O novo CPP vem também retirar aos investigadores algumas facilidades a que estavam habituados, tais como as escutas telefónicas sem controlo e sem razão de justiça ou a possibilidade das maratonas nocturnas de interrogatórios - tal como vimos no caso McCann e noutros mais. Ambas as coisas destinadas a habilitar os investigadores com a mais clássica, a mais fácil e a mais fraca das provas: a auto-incriminação do arguido. Daqui, e a propósito da limitação do abuso das escutas telefónicas ou da validade das queixas anónimas, partiram os críticos do novo CPP para a acusação demagógica de que o poder político estaria a vingar-se do ‘caso Casa Pia’. Digo-vos que é preciso ter descaramento! Mal do poder político que, tendo assistido estarrecido, tal como o país inteiro, à sucessão de atropelos, enormidades e abusos de toda a ordem cometidos na investigação do ‘caso Casa Pia’, nada fizesse para extrair daí as lições que se impunham!
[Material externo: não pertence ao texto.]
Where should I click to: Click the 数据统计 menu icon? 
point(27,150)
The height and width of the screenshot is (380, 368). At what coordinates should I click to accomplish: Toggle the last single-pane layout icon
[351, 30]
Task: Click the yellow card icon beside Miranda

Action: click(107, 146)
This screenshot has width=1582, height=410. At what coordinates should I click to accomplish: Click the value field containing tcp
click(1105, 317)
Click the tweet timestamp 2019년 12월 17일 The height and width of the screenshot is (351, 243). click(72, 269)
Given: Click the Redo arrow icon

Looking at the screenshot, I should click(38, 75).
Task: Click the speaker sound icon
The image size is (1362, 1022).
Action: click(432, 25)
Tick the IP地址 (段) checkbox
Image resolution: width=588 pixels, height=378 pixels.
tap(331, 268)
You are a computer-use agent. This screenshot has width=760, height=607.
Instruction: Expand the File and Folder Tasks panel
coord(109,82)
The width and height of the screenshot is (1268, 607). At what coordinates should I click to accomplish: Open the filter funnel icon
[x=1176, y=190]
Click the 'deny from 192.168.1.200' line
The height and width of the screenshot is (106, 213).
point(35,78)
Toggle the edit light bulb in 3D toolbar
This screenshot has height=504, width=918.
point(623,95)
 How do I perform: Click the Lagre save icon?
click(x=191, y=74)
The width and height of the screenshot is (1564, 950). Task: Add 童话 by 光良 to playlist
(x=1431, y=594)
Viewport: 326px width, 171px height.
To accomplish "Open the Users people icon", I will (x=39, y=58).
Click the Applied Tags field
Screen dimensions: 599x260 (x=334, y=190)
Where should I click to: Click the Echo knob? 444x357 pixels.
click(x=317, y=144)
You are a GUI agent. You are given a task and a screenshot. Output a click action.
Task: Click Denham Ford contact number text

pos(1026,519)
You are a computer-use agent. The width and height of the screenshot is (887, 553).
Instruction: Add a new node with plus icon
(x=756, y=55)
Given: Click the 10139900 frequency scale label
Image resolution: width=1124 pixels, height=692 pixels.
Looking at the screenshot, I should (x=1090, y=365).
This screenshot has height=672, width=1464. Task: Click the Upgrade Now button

Quando se chegou ao extremo limite de mostrar aos miúdos abusados da Casa Pia uma lista de figuras públicas - de Eduardo Prado Coelho a Mário Soares - para eles assim “identificarem” eventuais abusadores, é evidente que alguém, com legitimidade democrática para tal, teria que explicar a quem investiga que não vale tudo.

Ainda bem que o poder político se impôs, como devia. Prefiro uma lei que tem erros e imprevisões evitáveis com mais cuidado, uma lei que, eventualmente, vai soltar alguém que não devia, a lei nenhuma e à continuação da investigação criminal em roda livre e ao sabor das conveniências particulares de quem investiga.”